### Assigned task
Find all the lines in the material below with the word "computer", and copy them.

### Data provided
******************************
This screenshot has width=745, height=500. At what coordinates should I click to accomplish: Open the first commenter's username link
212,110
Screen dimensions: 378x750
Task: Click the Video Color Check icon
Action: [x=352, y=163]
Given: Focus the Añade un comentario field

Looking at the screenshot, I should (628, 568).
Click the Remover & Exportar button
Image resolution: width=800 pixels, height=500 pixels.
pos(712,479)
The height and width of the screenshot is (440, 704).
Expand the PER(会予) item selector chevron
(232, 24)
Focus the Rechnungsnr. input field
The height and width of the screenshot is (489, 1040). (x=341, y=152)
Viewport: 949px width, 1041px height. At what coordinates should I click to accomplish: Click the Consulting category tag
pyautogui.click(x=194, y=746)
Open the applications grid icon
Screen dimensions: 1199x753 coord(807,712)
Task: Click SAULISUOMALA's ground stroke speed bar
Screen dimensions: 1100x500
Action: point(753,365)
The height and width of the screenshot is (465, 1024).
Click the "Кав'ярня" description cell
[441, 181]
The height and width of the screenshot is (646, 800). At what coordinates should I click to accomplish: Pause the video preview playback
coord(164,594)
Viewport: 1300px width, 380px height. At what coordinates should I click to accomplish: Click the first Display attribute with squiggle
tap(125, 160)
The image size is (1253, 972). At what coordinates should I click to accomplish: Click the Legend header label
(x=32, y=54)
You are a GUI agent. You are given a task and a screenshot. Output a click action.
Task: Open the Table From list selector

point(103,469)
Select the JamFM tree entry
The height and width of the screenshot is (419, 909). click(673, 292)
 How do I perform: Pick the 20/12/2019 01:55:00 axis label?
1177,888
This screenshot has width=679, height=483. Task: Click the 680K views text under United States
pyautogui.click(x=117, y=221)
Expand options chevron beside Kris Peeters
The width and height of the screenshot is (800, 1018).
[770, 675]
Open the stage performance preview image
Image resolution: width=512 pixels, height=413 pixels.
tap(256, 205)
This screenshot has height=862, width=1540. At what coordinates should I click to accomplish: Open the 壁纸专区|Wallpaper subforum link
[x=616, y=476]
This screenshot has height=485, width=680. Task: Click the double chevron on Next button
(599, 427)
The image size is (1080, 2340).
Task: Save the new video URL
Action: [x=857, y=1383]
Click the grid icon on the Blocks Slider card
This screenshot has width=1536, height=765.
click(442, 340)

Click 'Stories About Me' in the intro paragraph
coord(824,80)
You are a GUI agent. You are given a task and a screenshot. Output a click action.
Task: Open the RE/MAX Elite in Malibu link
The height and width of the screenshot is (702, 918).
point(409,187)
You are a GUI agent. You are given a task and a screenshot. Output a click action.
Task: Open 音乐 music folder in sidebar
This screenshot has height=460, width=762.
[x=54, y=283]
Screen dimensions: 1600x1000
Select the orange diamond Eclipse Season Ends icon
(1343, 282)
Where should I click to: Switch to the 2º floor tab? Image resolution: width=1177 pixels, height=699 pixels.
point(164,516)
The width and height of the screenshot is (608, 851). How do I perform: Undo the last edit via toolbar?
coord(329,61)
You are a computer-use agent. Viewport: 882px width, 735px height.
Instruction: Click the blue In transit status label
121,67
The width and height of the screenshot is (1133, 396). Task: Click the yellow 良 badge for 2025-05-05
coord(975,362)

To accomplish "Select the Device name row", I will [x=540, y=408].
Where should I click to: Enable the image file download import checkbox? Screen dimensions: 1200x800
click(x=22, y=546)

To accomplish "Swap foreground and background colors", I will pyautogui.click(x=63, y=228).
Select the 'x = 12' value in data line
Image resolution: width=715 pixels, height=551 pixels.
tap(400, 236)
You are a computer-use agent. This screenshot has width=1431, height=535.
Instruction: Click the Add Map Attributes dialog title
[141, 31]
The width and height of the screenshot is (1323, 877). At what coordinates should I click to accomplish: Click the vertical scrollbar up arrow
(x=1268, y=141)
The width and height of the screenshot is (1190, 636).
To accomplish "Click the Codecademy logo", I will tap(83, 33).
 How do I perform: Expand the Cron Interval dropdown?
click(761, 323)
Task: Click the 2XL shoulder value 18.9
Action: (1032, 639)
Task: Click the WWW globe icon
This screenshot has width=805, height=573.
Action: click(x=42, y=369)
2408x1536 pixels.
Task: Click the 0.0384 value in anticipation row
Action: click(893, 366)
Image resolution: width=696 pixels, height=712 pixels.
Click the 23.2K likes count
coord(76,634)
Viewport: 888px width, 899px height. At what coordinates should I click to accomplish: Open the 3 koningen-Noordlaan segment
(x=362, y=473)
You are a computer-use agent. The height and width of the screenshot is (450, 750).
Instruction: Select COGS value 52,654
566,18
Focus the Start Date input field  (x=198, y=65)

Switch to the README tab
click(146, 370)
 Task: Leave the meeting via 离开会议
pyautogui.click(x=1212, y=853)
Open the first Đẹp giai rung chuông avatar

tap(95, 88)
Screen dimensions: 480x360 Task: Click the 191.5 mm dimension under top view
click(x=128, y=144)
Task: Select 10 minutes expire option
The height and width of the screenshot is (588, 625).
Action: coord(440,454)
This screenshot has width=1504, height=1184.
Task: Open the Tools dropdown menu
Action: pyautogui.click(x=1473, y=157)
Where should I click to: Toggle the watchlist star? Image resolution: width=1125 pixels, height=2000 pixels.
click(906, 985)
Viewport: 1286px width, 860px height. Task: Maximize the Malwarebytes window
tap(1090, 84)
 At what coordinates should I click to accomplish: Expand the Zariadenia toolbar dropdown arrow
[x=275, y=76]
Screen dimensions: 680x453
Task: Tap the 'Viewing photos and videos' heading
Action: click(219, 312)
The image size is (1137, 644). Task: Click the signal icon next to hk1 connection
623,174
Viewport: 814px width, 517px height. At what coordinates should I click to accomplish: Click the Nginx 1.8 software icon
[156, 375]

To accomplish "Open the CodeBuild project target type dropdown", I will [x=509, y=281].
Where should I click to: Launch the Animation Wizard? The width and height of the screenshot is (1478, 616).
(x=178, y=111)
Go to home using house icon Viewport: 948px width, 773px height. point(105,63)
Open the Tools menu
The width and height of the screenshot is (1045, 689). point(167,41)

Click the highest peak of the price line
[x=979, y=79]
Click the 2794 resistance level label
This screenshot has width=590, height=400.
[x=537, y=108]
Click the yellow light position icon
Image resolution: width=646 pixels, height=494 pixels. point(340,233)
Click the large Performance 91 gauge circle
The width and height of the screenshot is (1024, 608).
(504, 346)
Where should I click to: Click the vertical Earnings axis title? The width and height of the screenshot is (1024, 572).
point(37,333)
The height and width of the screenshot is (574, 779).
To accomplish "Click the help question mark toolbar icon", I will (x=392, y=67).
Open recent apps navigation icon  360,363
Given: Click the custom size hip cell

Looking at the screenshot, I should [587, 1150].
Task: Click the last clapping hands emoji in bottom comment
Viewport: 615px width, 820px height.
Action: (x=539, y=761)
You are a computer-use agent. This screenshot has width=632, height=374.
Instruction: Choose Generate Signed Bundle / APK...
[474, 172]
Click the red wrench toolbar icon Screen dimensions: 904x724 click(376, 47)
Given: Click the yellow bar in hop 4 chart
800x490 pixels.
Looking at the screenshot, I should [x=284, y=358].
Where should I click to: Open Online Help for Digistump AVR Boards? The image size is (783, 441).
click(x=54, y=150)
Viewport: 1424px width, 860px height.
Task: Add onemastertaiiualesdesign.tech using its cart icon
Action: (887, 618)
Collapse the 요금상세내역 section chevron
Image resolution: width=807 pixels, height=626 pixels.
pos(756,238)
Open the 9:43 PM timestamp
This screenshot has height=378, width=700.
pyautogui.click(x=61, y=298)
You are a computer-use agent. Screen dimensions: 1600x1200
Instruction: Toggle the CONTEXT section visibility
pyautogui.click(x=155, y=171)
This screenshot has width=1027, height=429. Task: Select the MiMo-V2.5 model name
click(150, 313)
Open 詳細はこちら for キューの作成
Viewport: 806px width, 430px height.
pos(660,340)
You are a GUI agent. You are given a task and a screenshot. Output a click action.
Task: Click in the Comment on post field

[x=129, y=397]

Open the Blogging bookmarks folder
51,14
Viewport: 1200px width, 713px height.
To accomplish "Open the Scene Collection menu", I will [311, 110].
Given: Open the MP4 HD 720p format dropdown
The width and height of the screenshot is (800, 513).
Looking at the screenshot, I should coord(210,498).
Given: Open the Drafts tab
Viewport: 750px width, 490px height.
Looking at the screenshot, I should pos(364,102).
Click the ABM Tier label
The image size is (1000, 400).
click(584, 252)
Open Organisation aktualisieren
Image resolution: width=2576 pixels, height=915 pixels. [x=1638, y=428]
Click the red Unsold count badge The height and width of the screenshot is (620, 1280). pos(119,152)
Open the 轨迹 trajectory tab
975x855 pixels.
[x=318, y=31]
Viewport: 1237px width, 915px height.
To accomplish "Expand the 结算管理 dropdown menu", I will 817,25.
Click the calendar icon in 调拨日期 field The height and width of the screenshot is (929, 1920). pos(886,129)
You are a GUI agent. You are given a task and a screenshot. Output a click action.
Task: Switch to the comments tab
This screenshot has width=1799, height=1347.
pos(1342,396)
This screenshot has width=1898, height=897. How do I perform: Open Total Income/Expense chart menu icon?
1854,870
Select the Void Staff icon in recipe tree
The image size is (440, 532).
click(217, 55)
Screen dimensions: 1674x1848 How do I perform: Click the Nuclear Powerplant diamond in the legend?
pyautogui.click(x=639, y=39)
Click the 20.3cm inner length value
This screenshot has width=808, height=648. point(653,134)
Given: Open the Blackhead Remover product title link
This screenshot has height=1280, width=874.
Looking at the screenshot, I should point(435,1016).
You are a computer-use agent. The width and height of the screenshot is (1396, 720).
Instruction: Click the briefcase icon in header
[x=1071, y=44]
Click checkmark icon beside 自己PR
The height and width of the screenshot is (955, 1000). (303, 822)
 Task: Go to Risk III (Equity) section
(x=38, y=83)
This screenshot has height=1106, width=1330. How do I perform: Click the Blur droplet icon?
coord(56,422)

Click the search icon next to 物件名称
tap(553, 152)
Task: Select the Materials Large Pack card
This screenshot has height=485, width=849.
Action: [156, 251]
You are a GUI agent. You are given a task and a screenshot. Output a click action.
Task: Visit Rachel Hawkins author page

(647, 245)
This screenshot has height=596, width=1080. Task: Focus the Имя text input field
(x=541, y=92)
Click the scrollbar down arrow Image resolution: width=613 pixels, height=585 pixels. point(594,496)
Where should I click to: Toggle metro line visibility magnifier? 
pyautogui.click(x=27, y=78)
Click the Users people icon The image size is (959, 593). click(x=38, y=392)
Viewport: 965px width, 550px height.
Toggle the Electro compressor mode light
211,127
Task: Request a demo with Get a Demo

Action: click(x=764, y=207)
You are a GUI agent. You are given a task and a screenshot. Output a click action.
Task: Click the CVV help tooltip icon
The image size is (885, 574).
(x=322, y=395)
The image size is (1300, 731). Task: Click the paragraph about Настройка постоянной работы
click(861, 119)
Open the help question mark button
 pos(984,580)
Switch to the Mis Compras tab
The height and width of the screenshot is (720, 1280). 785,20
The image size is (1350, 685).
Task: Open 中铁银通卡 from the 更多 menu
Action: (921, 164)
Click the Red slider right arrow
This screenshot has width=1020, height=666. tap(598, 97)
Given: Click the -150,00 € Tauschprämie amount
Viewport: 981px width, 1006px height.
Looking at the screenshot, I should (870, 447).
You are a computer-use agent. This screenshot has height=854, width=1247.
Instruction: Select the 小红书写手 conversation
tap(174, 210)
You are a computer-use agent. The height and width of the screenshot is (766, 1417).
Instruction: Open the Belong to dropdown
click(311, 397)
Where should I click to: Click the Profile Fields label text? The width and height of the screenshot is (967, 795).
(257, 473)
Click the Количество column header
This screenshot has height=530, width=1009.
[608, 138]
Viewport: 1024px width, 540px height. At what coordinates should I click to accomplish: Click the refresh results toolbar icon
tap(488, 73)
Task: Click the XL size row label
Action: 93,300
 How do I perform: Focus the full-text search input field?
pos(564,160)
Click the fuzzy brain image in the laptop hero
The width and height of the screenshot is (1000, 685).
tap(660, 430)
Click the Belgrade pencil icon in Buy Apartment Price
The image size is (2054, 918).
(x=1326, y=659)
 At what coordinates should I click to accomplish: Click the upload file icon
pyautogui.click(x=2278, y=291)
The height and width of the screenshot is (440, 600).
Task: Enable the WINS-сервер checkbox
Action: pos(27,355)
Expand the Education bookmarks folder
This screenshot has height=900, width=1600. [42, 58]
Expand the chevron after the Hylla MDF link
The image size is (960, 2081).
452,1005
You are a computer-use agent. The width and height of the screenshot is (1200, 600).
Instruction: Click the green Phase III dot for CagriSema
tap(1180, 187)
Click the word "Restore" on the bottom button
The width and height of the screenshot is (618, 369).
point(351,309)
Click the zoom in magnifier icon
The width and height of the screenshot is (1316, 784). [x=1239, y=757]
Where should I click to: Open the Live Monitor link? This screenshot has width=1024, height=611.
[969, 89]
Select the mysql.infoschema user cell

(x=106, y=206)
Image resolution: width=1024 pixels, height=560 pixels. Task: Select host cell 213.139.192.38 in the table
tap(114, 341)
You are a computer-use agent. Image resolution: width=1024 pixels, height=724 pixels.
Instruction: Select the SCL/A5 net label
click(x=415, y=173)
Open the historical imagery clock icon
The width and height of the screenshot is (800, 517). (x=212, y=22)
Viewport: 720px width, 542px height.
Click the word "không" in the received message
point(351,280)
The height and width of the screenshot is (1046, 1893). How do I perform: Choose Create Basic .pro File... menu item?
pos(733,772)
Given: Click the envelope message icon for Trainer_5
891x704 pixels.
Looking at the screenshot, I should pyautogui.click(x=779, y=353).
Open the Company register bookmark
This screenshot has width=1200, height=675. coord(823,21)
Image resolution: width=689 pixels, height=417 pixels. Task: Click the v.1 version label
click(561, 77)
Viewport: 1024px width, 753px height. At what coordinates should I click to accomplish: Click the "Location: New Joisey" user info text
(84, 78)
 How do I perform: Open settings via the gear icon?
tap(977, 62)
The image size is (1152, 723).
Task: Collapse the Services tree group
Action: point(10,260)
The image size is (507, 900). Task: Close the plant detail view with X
******************************
### Answer to this task
You are a computer-use agent. Viewport: 882px width, 735px height.
You are a computer-use agent. This screenshot has width=1431, height=535.
You are a computer-use agent. The height and width of the screenshot is (450, 750).
You are a computer-use agent. This screenshot has width=632, height=374.
You are a computer-use agent. Screen dimensions: 1600x1200
You are a computer-use agent. The width and height of the screenshot is (1396, 720).
You are a computer-use agent. This screenshot has height=854, width=1247.
You are a computer-use agent. The height and width of the screenshot is (766, 1417).
You are a computer-use agent. The width and height of the screenshot is (1200, 600).
You are a computer-use agent. Image resolution: width=1024 pixels, height=724 pixels.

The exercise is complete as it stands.